■ Problem to work on
The records below must be output exactly, without pictures.

■ Saved entries
*** Block opens ***

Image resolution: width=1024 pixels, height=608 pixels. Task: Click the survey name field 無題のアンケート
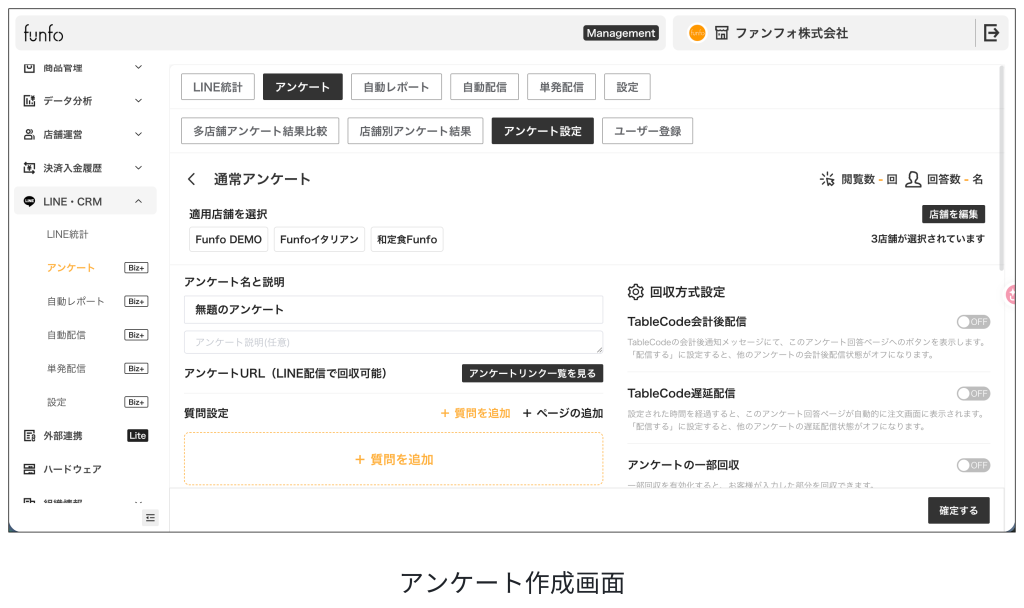pyautogui.click(x=393, y=310)
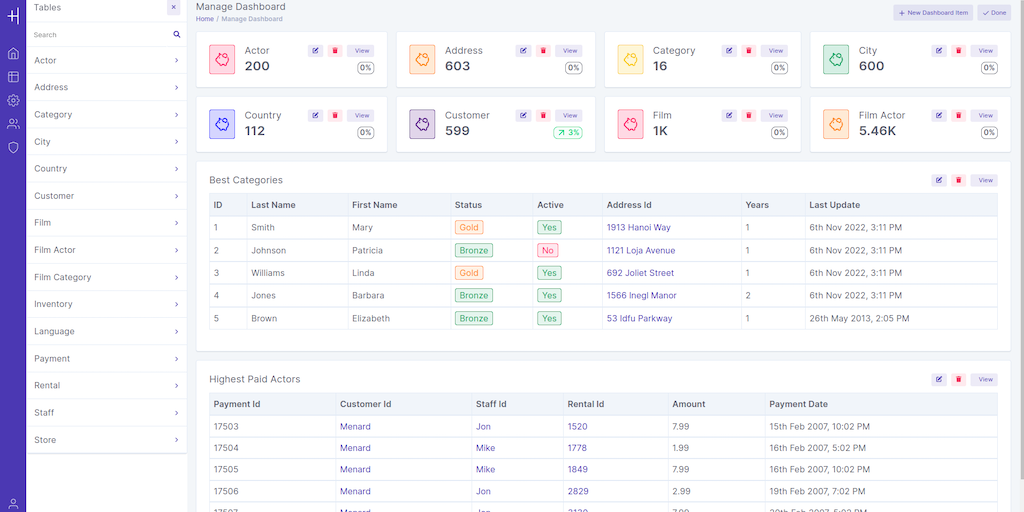Edit the Actor dashboard card
Screen dimensions: 1024x512
coord(315,51)
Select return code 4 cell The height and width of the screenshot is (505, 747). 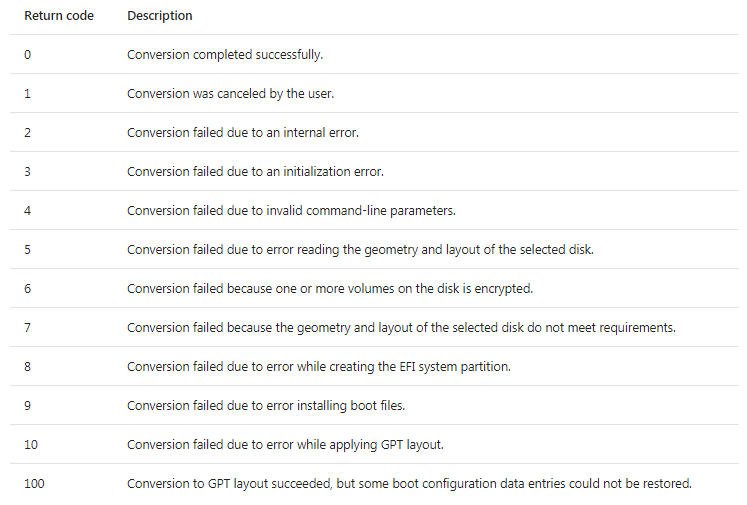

*** Block closes ***

■ Result of this exercise
Image resolution: width=1024 pixels, height=608 pixels. Task: Click the survey name field 無題のアンケート
pyautogui.click(x=393, y=310)
Edit the Actor dashboard card
Screen dimensions: 1024x512
coord(315,51)
Select return code 4 cell The height and width of the screenshot is (505, 747). 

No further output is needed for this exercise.